The most sensitive stuff is sent by sending the people that have the most sensitive stuff in their heads.
@Patrick, I beg to differ with you. Not every computer user has the skill to create white lists. Apartment Complex mail systems are all secured by an arrow key, and can only be opened by the assigned tenant or the Mail Man. Curbside mail receptacles can be replaced with security mail boxes at the residents discretion. Every security measure anyone takes is only a deterrent and can be breached. Everything is a matter of degrees. Signature mail is presented to a responsible person before it can be delivered which is true with UPS, FedEx and the U.S.P.S. . The more security you create the less freedom you have especially since 9-11.

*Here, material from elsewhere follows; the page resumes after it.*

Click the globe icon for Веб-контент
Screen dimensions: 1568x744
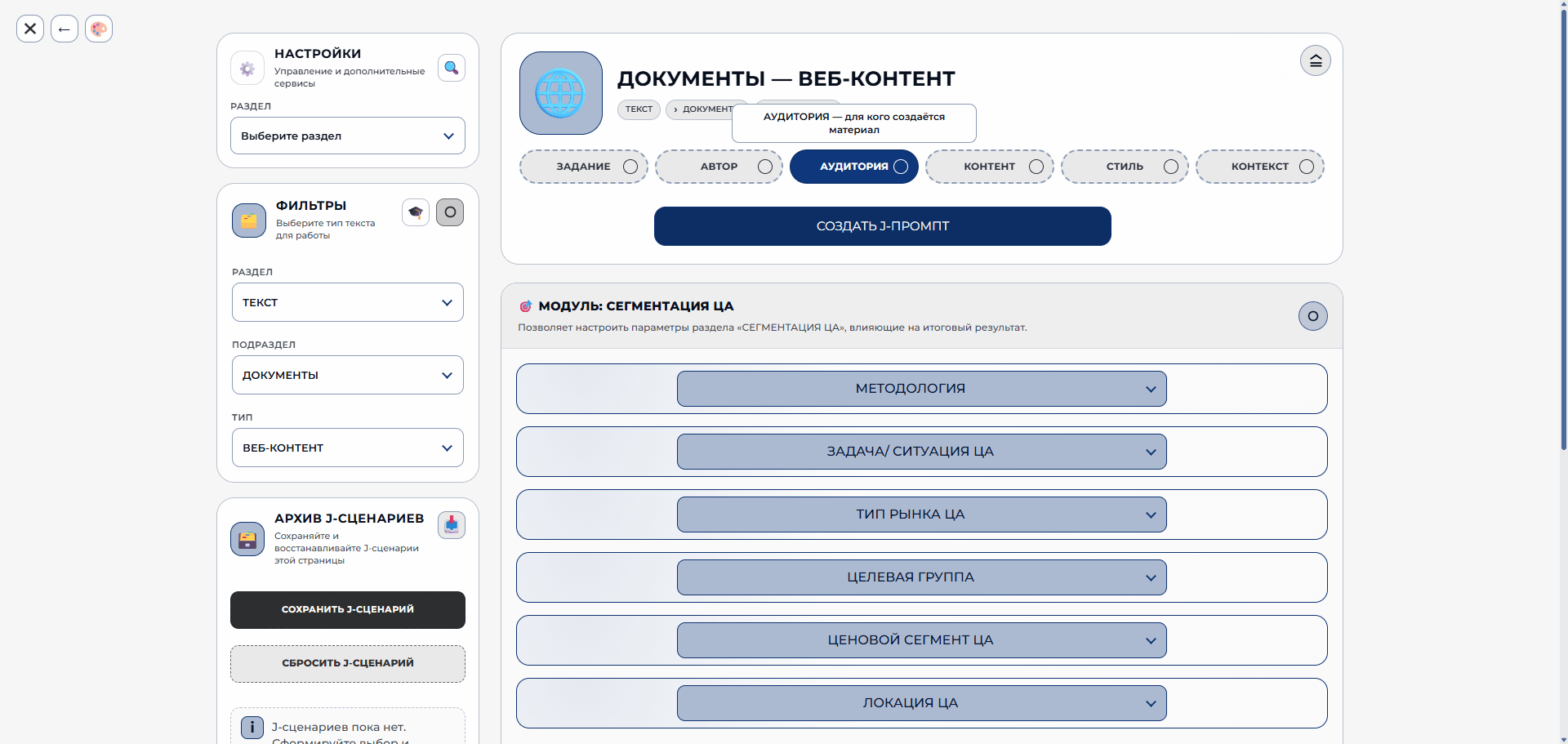[x=561, y=93]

> Not every computer user has the skill to
> create white lists.
You need to parse that last sentence again. Does this say something about email, about embedded security apparatus in email, about computer users, or about people who design things for computer users… or a combination thereof?
> Every security measure anyone takes is
> only a deterrent and can be breached.
Certainly. There are two corollaries here. One: it is difficult to design a reasonable security system when the value of the thing being secured is less than the least expensive security countermeasure. Two: given an implacable enemy and innumerable targets, your security apparatus will quickly become irrelevant to your actual security.
> The more security you create the less
> freedom you have especially since 9-11.
This is a false dichotomy; it requires a very age-old but still incorrect view of security apparatus as distinct from audit process.
Generally, the more security you add, the more difficult it makes it to operate. *GOOD* security isn’t simply a matter of instituting restrictive rules, however (in practice, these sorts of implementations really don’t work well at all). A good security system must come part and parcel with a good audit mechanism, or you don’t really have a security *system* at all.
And a good audit mechanism prevents a good security system from unnecessarily impacting freedom.
We’re generally really bad at this, granted. But it’s not something that is impossible.
@Will Truman, as far as losing the “Chain of Custody” as you put it, there is mail such as signature tracking, signature confirmation, registered mail, and express mail just to name a few that show the chain of custody, and are scanned and each carrier is assigned a scanner with a document history that scans that mail and now we scan as accepted when we pickup prepaid postage items from Click-n-Ship and Stamps.com.
A goodly portion of the people in that chain do not have top security clearance, nor are they members of the government agency responsible for security. Being able to track a package is not the same as having personnel control over who carries it.
@Will Truman you said “Generally from the Right: It’s telling that labor costs represent 80% of USPS costs, while only 53% of UPS and 32% of FedEx” but what most are missing about the USPS is that we are mandated not to make a profit so the margins are slight and overhead is the People and vehicles used to distribute the massive amount of mail to 150,000,000 addresses, (which include P.O. boxes,) and if we were in fact a for-profit company that margin would more closely match the others.
Isn’t that more-or-less what I was saying?
Prepayment is not for pensions, (already overpaid by billions) but rather, future retirees healthcare. And yes 75 years worth on a ten year schedule. This means that people who don’t even work at the post office yet, (and in some cases aren’t even born yet) future healthcare is paid for.
Perhaps none of you are aware that you do NOT have to have USPS deliver mail to you? Fill out a card and cancel all delivery. Done.
Fill out a different card and no junk mail, flyers …
Perhaps none of you are aware that in exchange for using UPS planes (after 9/11) in place of passenger planes, the USPS delivers samll packages FOR them?
Our hicktown PO gets a semi-truck load every day.
UPS has fewer employees, fewer vehicles and goes to fewer places. It does not have the pension liability imposed on the PO in 2006.